PHYSIOLOGICAL MODELING OF SERUM CREATINE-KINASE KINETICS AFTER MYOCARDIAL-INFARCTION

Several procedures have been proposed for using serum enzyme curves to estimate infarct size after acute myocardial infarction. If reliable, these procedures would obviously be useful in prognosis and in trials to evaluate the effectiveness of different interventions directed to reducing infarct size. However, there are limitations in the existing methodologies and in the present study three compartmental models were investigated for suitability using creatine kinase (CK) data from 127 patients. The best model was a function with four parameters; k, the rate of release of CK from the myocardium; A1, max, the maximum amount of CK released from the myocardium to each milliliter of serum; tl, the lag time correcting for the delay between infarct time and the first sample; and kel, the elimination rate constant from serum.
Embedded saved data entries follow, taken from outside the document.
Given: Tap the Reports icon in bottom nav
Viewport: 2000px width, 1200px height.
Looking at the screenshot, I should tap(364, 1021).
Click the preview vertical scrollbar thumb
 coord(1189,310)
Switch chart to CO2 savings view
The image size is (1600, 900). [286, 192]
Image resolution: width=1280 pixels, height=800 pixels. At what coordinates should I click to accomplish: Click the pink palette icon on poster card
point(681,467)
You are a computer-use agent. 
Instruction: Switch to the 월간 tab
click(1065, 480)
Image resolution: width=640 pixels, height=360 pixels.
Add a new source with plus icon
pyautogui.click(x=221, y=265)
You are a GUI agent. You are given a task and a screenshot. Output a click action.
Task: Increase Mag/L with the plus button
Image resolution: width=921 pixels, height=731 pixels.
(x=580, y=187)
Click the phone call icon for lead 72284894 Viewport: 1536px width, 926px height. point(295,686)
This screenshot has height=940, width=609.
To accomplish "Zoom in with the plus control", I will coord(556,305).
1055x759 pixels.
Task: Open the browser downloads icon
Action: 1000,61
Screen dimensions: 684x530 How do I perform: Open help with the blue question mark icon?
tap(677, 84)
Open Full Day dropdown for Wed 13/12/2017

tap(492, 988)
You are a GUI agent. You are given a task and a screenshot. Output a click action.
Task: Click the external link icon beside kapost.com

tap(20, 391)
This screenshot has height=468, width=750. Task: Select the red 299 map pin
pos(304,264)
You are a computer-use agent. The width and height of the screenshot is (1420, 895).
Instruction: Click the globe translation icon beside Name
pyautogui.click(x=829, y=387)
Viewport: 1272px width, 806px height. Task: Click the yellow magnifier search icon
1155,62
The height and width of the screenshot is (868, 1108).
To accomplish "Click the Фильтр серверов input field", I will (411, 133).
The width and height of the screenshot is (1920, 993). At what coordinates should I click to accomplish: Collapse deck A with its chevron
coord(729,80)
The model was better than earlier models in explaining total variation in data (R2 > 0.9 in 114 of 127 cases); residual distributions were acceptable and parameter estimates were reproducible. With this approach, parameters have more biological meaning than those derived from earlier empirical functions. It is suggested that k represents the rate and A1, max the extent of myocardial necrosis. A clinical trial using this model to assess the merit of a given therapy would look for changes in k and A1, max as measures of effectiveness. © 1979.